Egazini, Battle of Grahamstown
On 22 April 1819 a large number of Xhosa warriors, under the leadership of Nxele (or Makana), launched an attack against the British colonial forces. The Xhosas warned Colonel Willshire, the commanding officer, beforehand of their planned attack on Grahamstown, brought about by the continued harassment of Xhosas within their own territory by the British authorities. The Xhosas came close to taking the town, but were repulsed by the heavy artillery and gunfire of the British, suffering heavy losses. Nxele surrendered, was taken captive and imprisoned on Robben Island. On Christmas Day, 1819 he tried to escape, and drowned.

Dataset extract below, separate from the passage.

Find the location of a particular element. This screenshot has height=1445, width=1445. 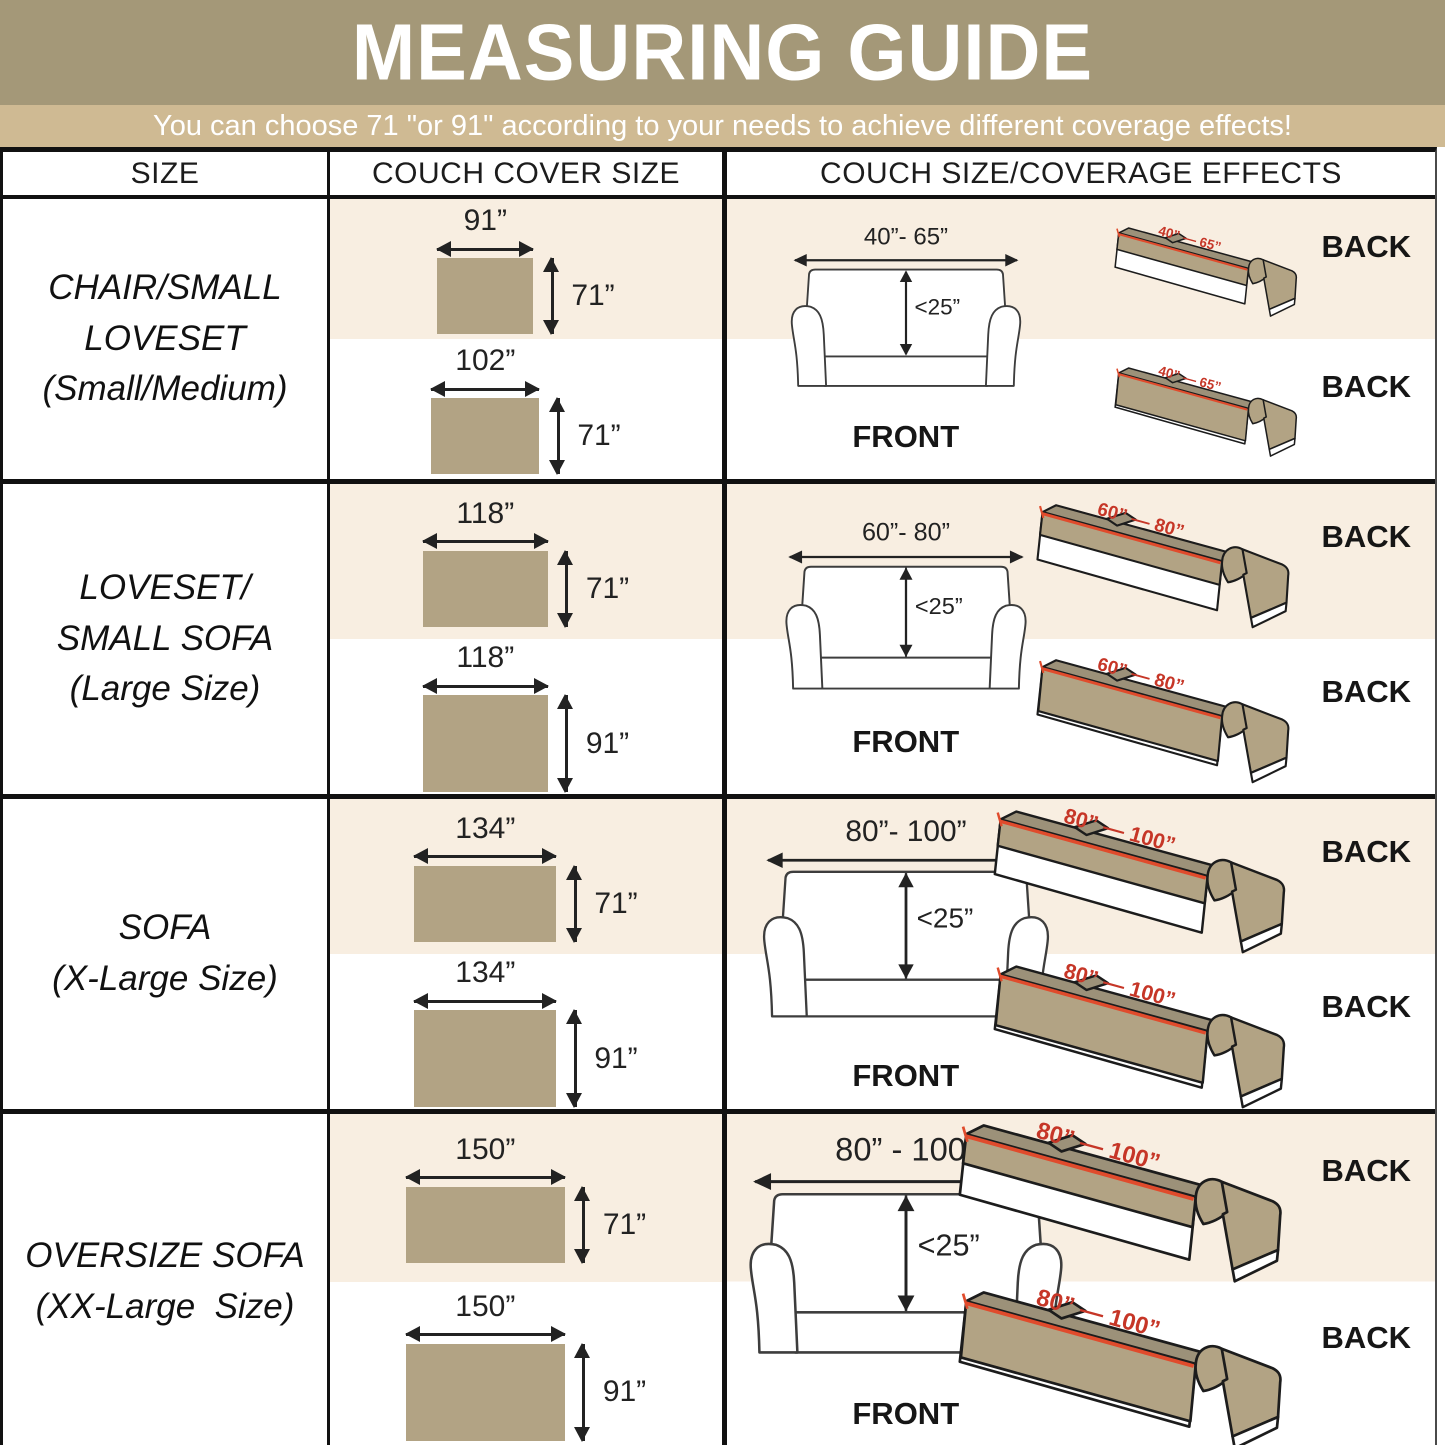

cover-diagram: 118” 91” is located at coordinates (526, 717).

Grahamstown grew during the 1820s as many 1820 Settlers and their families left farming to establish themselves in more secure trades. In 1833 Grahamstown was described as having “two or three English merchants of considerable wealth, but scarcely any society in the ordinary sense of the word. The Public Library was a wretched affair. In a few decades it became the Cape Colony’s largest city after Cape Town. It became a bishopric in 1852. It was traditionally the capital and cultural centre of the Albany area, a former traditionally English-speaking district with a distinctive local culture.
In 1872, the Cape Government Railways began construction of the railway line linking Grahamstown to Port Alfred on the coast, and to the developing national railway network inland. This was completed and opened on 3 September 1879.
Grahamstown was the location of the testing of the first diamond find by Henry Carter Galpin.
In 1904 Rhodes University College was established in Grahamstown through a grant from the Rhodes Trust. In 1951 it became a fully-fledged University, Rhodes University. Today it provides world-class tertiary education in a wide range of disciplines to over 6,000 undergraduate and postgraduate students.
With the establishment of the Union of South Africa the Grahamstown High Court became a Local Division of the newly formed Supreme Court of South Africa (under Cape Town). On 28 June 1957, the Eastern Districts Court, under the name Eastern Cape Division, became a provincial division. In certain other areas of provincial government Grahamstown similarly served as a centre for the Eastern Cape.
Religion – ‘The City of Saints’
St. Michael and St. George Cathedral is the seat of the Anglican Diocese of Grahamstown. Grahamstown also has Roman Catholic, Presbyterian, Ethiopian Episcopal, Methodist, Baptist, Pinkster Protestante, Dutch Reformed (Nederduits Gereformeerde Kerk), Charismatic, Apostolic and Pentecostal churches. There are also meeting places for Hindus, Scientologists, Quakers, The Church of Jesus Christ of Latter-day Saints and Muslims.
For historic reasons, particularly the vibrancy of evangelism during Grahamstown’s heyday, the City is home to more than forty religious buildings, and the nickname the “City of Saints” has become attached to Grahamstown. However, there is another story which may be the source of this nickname.
It is said that, in about 1846, there were Royal Engineers stationed in Grahamstown who were in need of building tools. They sent a message to Cape Town requesting a vice to be forwarded to them from the Ordnance Stores. A reply came back, ‘Buy vice locally’. The response was, ‘No vice in Grahamstown’. Grahamstown has 52 churches of numerous denominations, gaining it the name the City of Saints.
Education, Arts and Culture
Grahamstown is home to many schools as well as Rhodes University. It is also home to several institutes, most importantly the South African National Library for the Blind, the National English Literary Museum, the South African Institute for Aquatic Biodiversity (formerly the JLB Smith Institute), the International Library of African Music (ILAM), and the Institute for the Study of English in Africa.
The effects of Apartheid still affect the provision of secondary education in this former frontier town, where significant discrepancies in matric pass rates and general quality of education exist. Addressing this problem is one of the city’s greatest challenges.